Supplied data
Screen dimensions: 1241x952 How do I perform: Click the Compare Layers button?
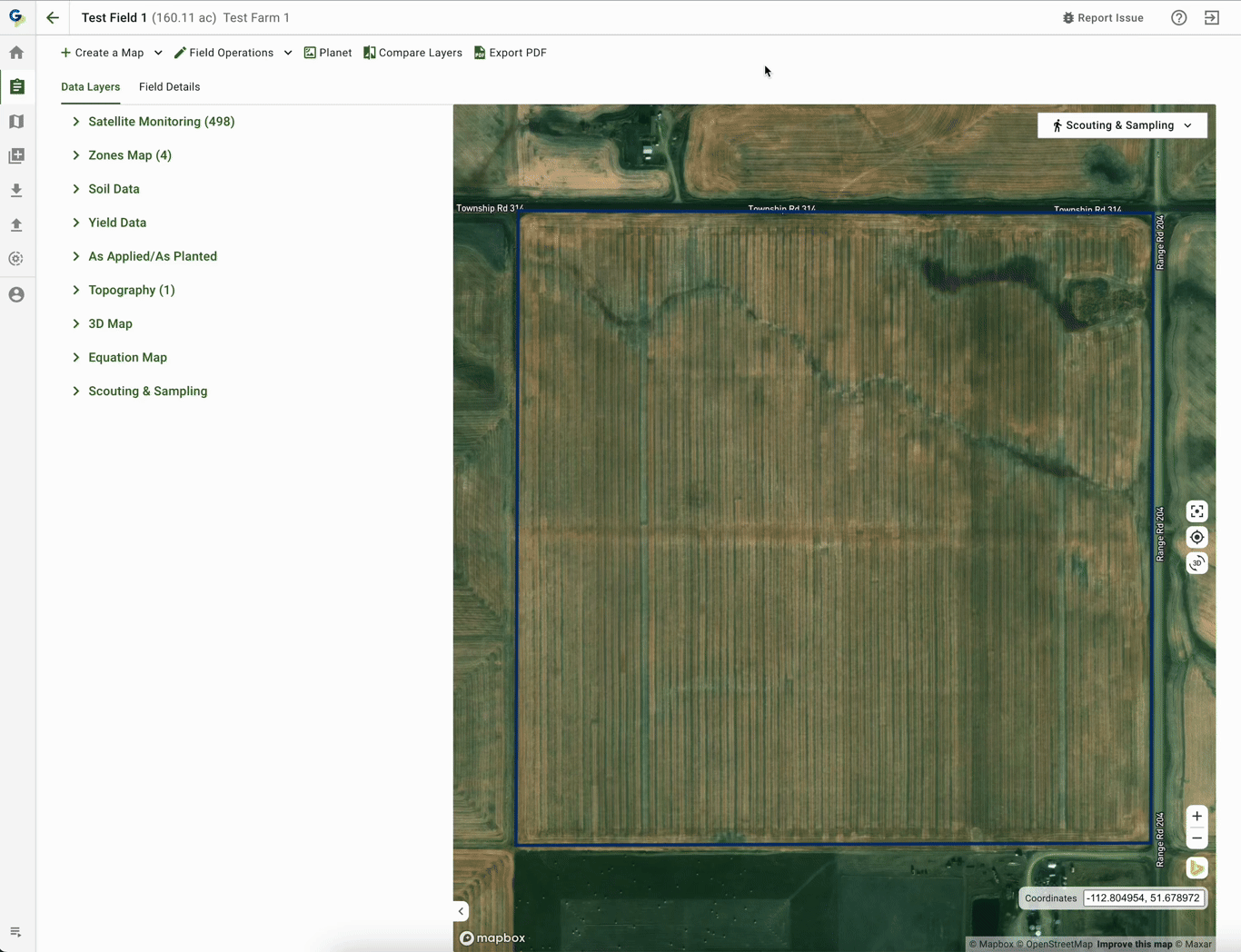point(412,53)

---

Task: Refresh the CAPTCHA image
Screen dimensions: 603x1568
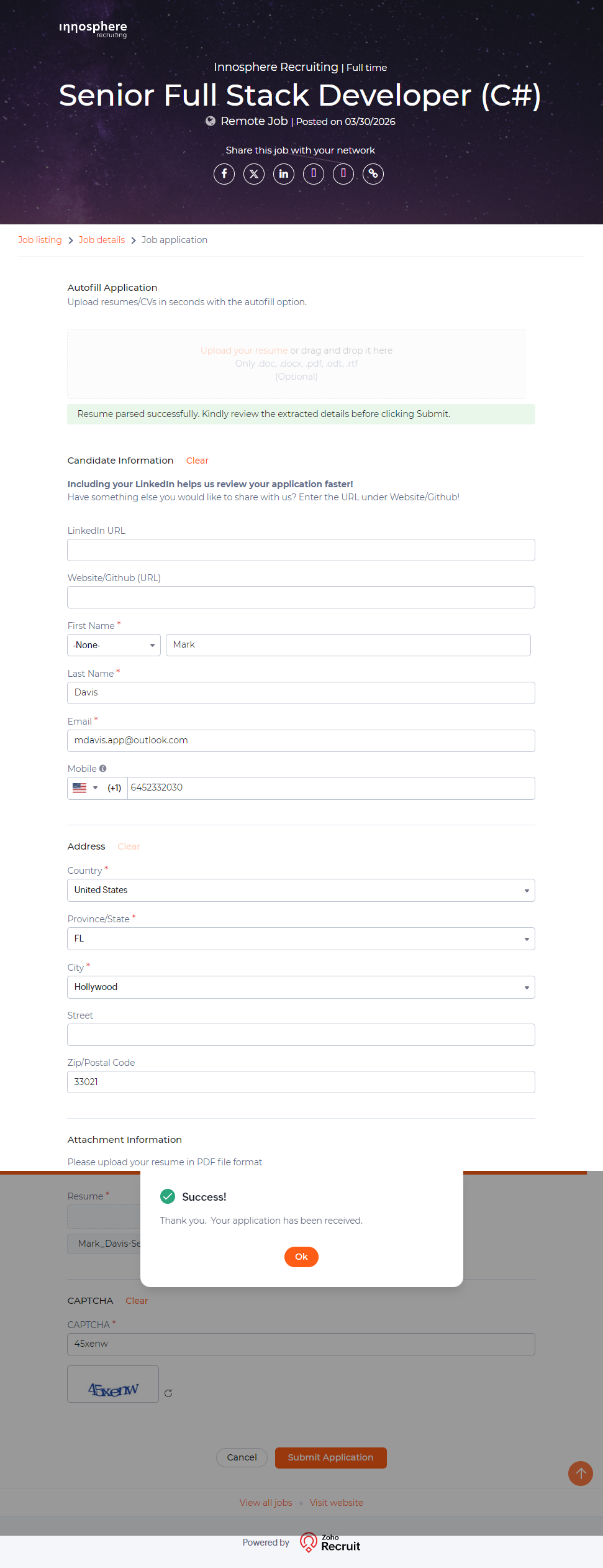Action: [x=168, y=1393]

...

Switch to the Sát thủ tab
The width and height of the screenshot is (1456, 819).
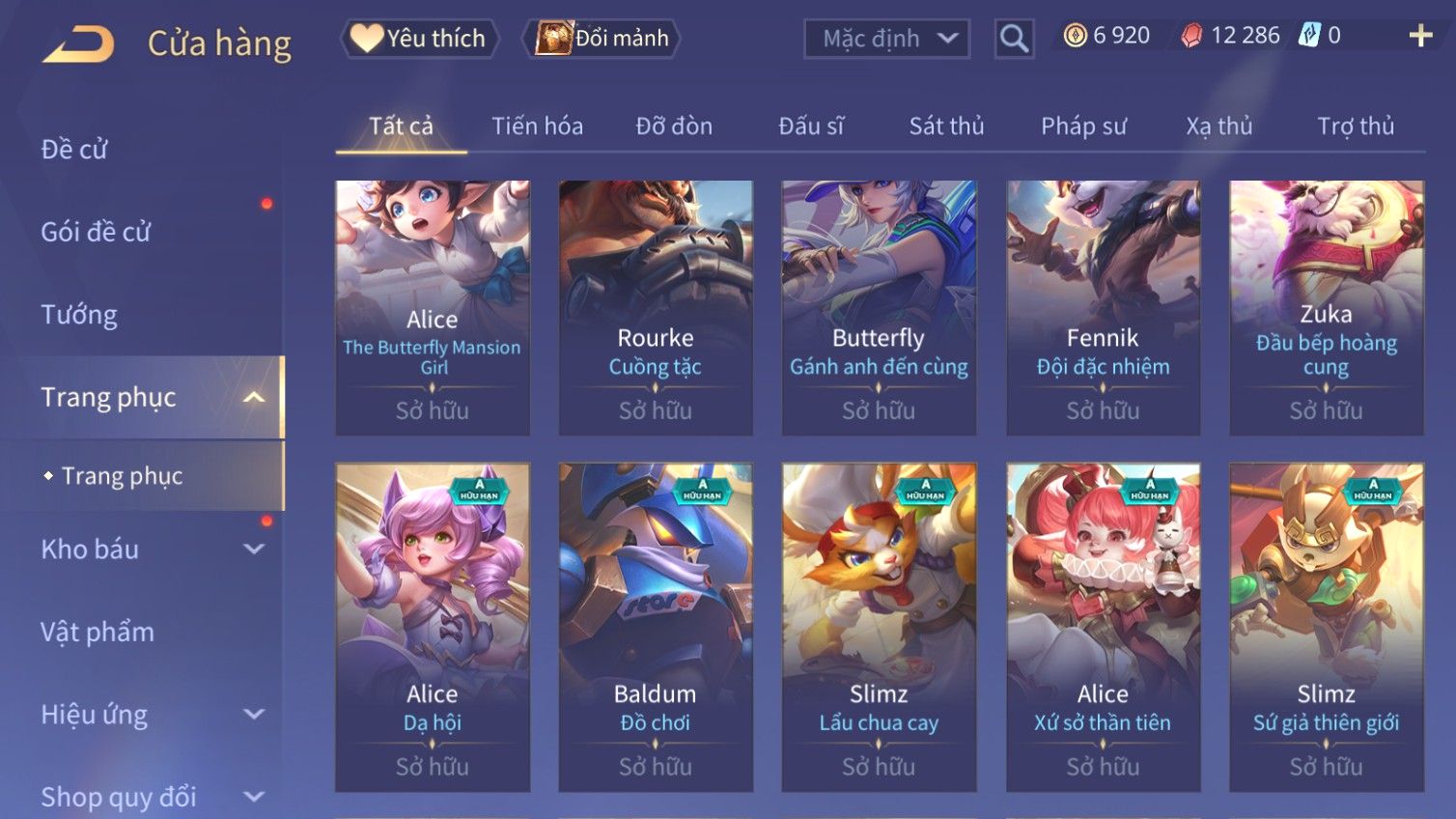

Directions
Begin with the line above that has "Switch to the Sát thủ tab" and continue through the line that has "The width and", setting each one down exactly. Stop there.

Solution
Switch to the Sát thủ tab
The width and height of the screenshot is (1456, 819).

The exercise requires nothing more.